BRIEF:
Give the lines below again, exactly as they stand, and leave out the images.

Collected data

-.-.-

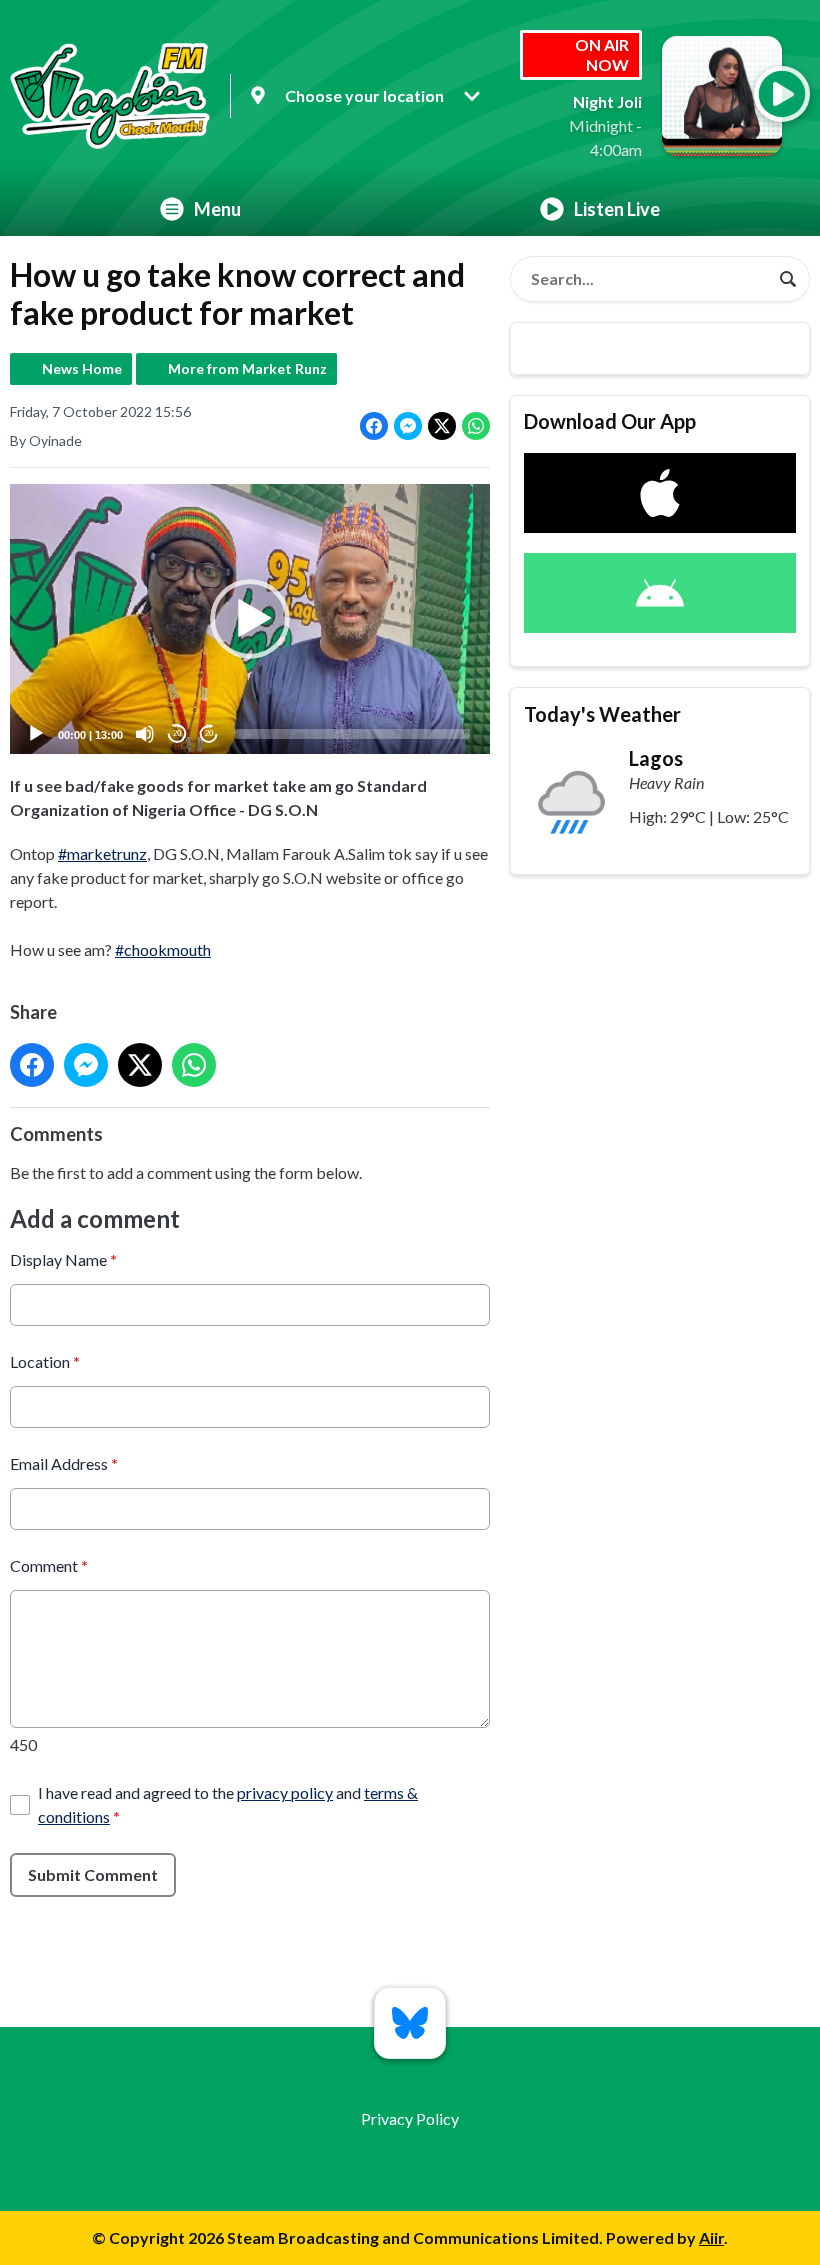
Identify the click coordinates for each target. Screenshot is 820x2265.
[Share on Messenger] (408, 426)
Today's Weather (602, 714)
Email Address (64, 1463)
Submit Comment (93, 1874)
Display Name (63, 1259)
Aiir (711, 2237)
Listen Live (617, 209)
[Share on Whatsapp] (476, 426)
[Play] (36, 734)
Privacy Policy (410, 2118)
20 (177, 733)
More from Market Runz (247, 368)
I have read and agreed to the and (228, 1804)
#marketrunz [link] (102, 853)
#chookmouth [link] (163, 949)
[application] (250, 619)
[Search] (788, 279)
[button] (250, 619)
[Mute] (145, 734)
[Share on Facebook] (374, 426)
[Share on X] (442, 426)
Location (45, 1361)
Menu (217, 209)
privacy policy (285, 1792)
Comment (49, 1565)
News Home (82, 368)
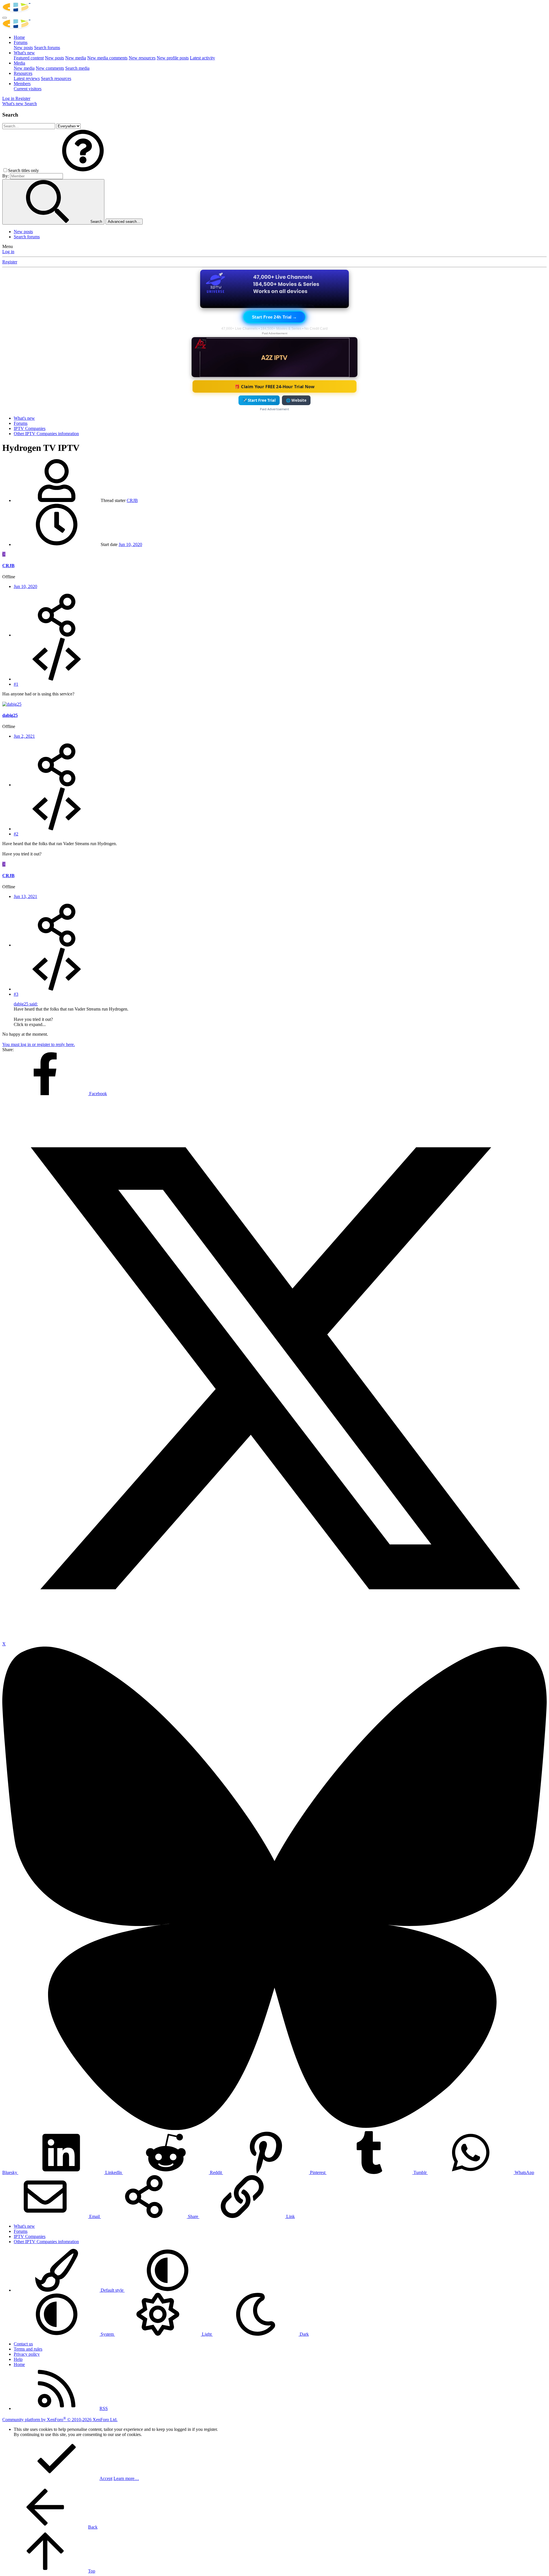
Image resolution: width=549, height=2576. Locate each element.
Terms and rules (28, 2349)
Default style (112, 2290)
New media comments (107, 57)
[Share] (57, 635)
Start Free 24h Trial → (274, 317)
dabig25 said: (26, 1003)
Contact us (23, 2343)
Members (22, 83)
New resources (142, 57)
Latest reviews (27, 78)
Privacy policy (27, 2354)
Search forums (47, 47)
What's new (24, 52)
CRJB (132, 500)
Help (18, 2359)
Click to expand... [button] (30, 1024)
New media (75, 57)
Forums (20, 42)
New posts (23, 47)
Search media (77, 68)
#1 (16, 684)
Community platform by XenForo (60, 2419)
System (107, 2334)
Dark (304, 2334)
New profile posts (173, 57)
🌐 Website (296, 400)
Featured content (29, 57)
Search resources (56, 78)
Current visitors (27, 88)
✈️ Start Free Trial (259, 400)
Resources (23, 73)
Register (9, 261)
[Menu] (4, 18)
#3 (16, 994)
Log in (8, 251)
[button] (83, 170)
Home (19, 37)
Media (19, 63)
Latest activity (202, 57)
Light (207, 2334)
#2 (16, 833)
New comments (50, 68)
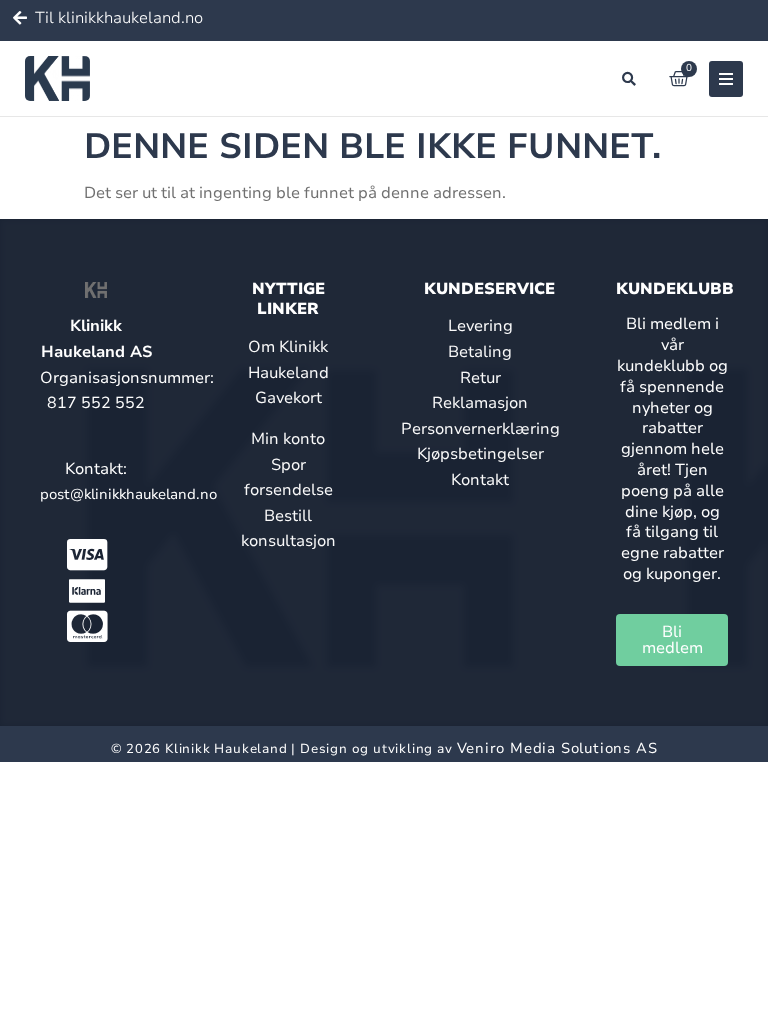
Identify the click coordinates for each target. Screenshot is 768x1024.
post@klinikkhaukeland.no (128, 494)
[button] (629, 79)
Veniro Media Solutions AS (557, 748)
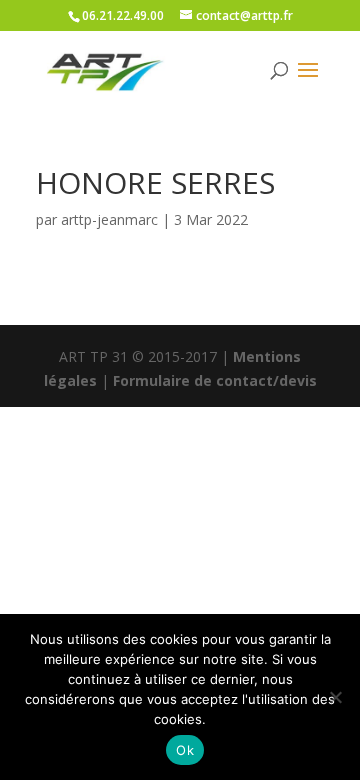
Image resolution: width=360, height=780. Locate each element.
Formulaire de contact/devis (215, 380)
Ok (185, 750)
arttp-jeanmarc (109, 219)
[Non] (335, 697)
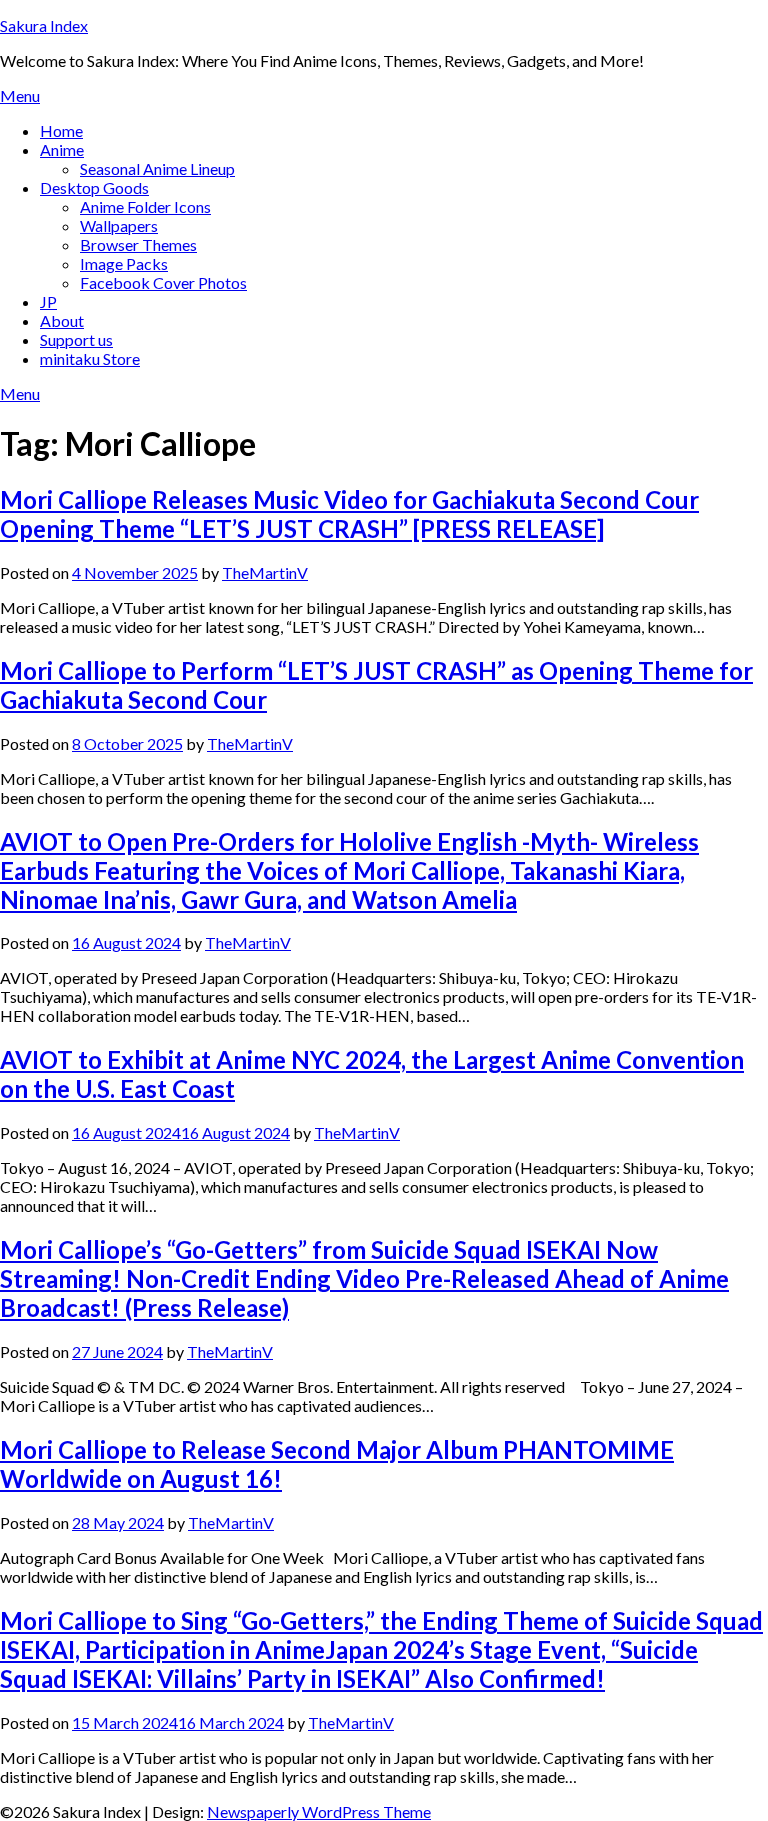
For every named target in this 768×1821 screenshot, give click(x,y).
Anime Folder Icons (145, 206)
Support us (76, 339)
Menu (20, 95)
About (62, 320)
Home (61, 130)
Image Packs (124, 263)
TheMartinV (265, 572)
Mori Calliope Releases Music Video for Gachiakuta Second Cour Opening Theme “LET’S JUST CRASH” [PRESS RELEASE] (349, 514)
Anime (62, 149)
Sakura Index (44, 25)
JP (48, 301)
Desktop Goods (94, 187)
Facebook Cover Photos (163, 282)
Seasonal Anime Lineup (157, 168)
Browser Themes (138, 244)
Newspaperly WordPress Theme (319, 1811)
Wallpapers (119, 225)
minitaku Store (90, 358)
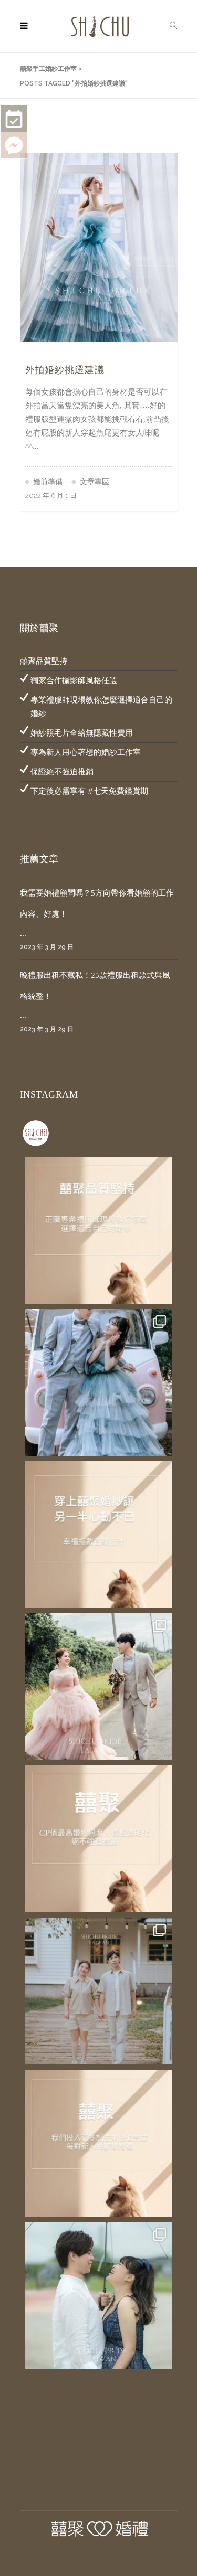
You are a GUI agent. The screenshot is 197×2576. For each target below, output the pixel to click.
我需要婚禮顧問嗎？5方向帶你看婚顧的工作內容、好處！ (97, 903)
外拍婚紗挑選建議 (65, 370)
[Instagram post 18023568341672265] (98, 1230)
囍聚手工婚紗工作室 (48, 68)
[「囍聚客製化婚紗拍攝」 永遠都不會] (98, 1686)
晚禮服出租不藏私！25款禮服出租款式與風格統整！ (95, 985)
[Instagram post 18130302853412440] (98, 1838)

-.-.-

RESULT:
Identify the click coordinates for each target. Screenshot is 820x2265.
[Share on Messenger] (408, 426)
Today's Weather (602, 714)
Email Address (64, 1463)
Submit Comment (93, 1874)
Display Name (63, 1259)
Aiir (711, 2237)
Listen Live (617, 209)
[Share on Whatsapp] (476, 426)
[Play] (36, 734)
Privacy Policy (410, 2118)
20 (177, 733)
More from Market Runz (247, 368)
I have read and agreed to the and (228, 1804)
#marketrunz [link] (102, 853)
#chookmouth [link] (163, 949)
[application] (250, 619)
[Search] (788, 279)
[button] (250, 619)
[Mute] (145, 734)
[Share on Facebook] (374, 426)
[Share on X] (442, 426)
Location (45, 1361)
Menu (217, 209)
privacy policy (285, 1792)
Comment (49, 1565)
News Home (82, 368)
Image resolution: width=549, height=2576. Locate each element.
Terms and rules (28, 2349)
Default style (112, 2290)
New media comments (107, 57)
[Share] (57, 635)
Start Free 24h Trial → (274, 317)
dabig25 said: (26, 1003)
Contact us (23, 2343)
Members (22, 83)
New resources (142, 57)
Latest reviews (27, 78)
Privacy policy (27, 2354)
Search forums (47, 47)
What's new (24, 52)
CRJB (132, 500)
Help (18, 2359)
Click to expand... [button] (30, 1024)
New media (75, 57)
Forums (20, 42)
New posts (23, 47)
Search media (77, 68)
#1 (16, 684)
Community platform by XenForo (60, 2419)
System (107, 2334)
Dark (304, 2334)
New profile posts (173, 57)
🌐 Website (296, 400)
Featured content (29, 57)
Search resources (56, 78)
Current visitors (27, 88)
✈️ Start Free Trial (259, 400)
Resources (23, 73)
Register (9, 261)
[Menu] (4, 18)
#3 (16, 994)
Log in (8, 251)
[button] (83, 170)
Home (19, 37)
Media (19, 63)
Latest activity (202, 57)
Light (207, 2334)
#2 (16, 833)
New comments (50, 68)
Identify the click coordinates for each target. Screenshot is 768x1024.
post@klinikkhaukeland.no (128, 494)
[button] (629, 79)
Veniro Media Solutions AS (557, 748)
Image resolution: width=360, height=780. Locate each element.
Formulaire de contact/devis (215, 380)
Ok (185, 750)
arttp-jeanmarc (109, 219)
[Non] (335, 697)
For every named target in this 768×1821 screenshot, give click(x,y).
Anime Folder Icons (145, 206)
Support us (76, 339)
Menu (20, 95)
About (62, 320)
Home (61, 130)
Image Packs (124, 263)
TheMartinV (265, 572)
Mori Calliope Releases Music Video for Gachiakuta Second Cour Opening Theme “LET’S JUST CRASH” [PRESS RELEASE] (349, 514)
Anime (62, 149)
Sakura Index (44, 25)
JP (48, 301)
Desktop Goods (94, 187)
Facebook Cover Photos (163, 282)
Seasonal Anime Lineup (157, 168)
Browser Themes (138, 244)
Newspaperly WordPress Theme (319, 1811)
Wallpapers (119, 225)
minitaku Store (90, 358)
You are a GUI agent. The screenshot is 197×2576. For each target below, output the pixel to click.
我需要婚禮顧問嗎？5方向帶你看婚顧的工作內容、好處！ (97, 903)
外拍婚紗挑選建議 (65, 370)
[Instagram post 18023568341672265] (98, 1230)
囍聚手工婚紗工作室 (48, 68)
[「囍聚客製化婚紗拍攝」 永遠都不會] (98, 1686)
晚禮服出租不藏私！25款禮服出租款式與風格統整！ (95, 985)
[Instagram post 18130302853412440] (98, 1838)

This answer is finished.